Pedestrians walk past the Bank of England in the City of London February 23, 2013. REUTERS/Neil Hall
Pedestrians walk past the Bank of England in the City of London February 23, 2013. REUTERS/Neil Hall

By David Milliken and Olesya Dmitracova

LONDON (Reuters) - The Bank of England is no closer to providing more support for Britain's stagnant economy with most members of its policy committee worried by the weakness of the pound, minutes of its March meeting showed on Wednesday.

Some analysts said the 6-3 vote against further bond purchases, unchanged from February, meant more action from the bank may depend on finance minister George Osborne giving it more leeway to target growth in Wednesday's budget speech.

For now, the bank's policymakers expressed concern that more bond purchases could lead to an unjustified weakening of the pound - at odds with indications in past weeks that some would welcome a weaker currency to aid the country's exporters.

"Further monetary stimulus ... might also lead to an unwarranted depreciation of sterling if it were misinterpreted as a lack of commitment to maintaining low inflation over the medium term," the minutes said.

Sterling rose more than a cent against the U.S. dollar on the news, and 10-year gilts' yield spread over Bunds widened by 2 basis points, as the minutes showed no increase in support for further bond purchases.

Earlier this month sterling had been down as much as 8 percent against the dollar since the start of the year, in part because of comments by Governor Mervyn King suggesting that a weaker pound would help Britain's economy.

"The headlines seem distinctly less dovish and the warnings about the risks for the pound are interesting," said Ross Walker, an economist at Royal Bank of Scotland.

"Previously they have given very little indication that they were in any way perturbed about a fairly marked depreciation in sterling, which of course serves as a green light to the forex markets to push it lower," he said.

Osborne's budget speech on Wednesday is being watched closely for signs of any tweak in the central bank's inflation-fighting remit.

Britain's economy has been stagnant for the past two years, putting Osborne under pressure to come up with a recipe to deliver growth.

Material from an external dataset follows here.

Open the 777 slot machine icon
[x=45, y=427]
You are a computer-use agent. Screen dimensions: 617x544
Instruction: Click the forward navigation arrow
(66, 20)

His appointee to the central bank, Canadian Mark Carney, has signaled ahead of taking over as governor in July that now was a good time to look at the bank's methods.

STICKY INFLATION

Governor Mervyn King, markets expert Paul Fisher and external member David Miles remained in a favor of a further 25 billion pounds of purchases that would take the total to 400 billion pounds, but could not convince their other colleagues.

Consumer price inflation rose to a nine-month high of 2.8 percent in February. The central bank forecasts it will rise above 3 percent later this year, and will not return to its 2 percent target until early 2016.

Policymakers agreed the economic outlook had changed little since their February meeting, though the inflation outlook was slightly higher, in part due to a further fall in sterling.

The labor market has been a relative bright spot, however, and data on Wednesday showed the lowest number of people claiming jobless benefit since June 2011 and a broader measure of the unemployment rate steady at 7.8 percent.

But lower levels of unemployment than in many other European countries have come at the expense of slow wage growth, with salaries up just 1.2 percent on the year - weakest growth since late 2009.

"The continued rise in employment is obviously good news ... but the dark side of it is weakness in productivity," said Rob Wood of Berenberg Bank. "The UK is producing less with more and that has been holding back the Bank of England from more stimulus."

The Bank of England's 375 billion pounds of government bond purchases to date are equivalent to about a quarter of British gross domestic product, almost double the same measure of the U.S. Federal Reserve's ongoing quantitative easing program.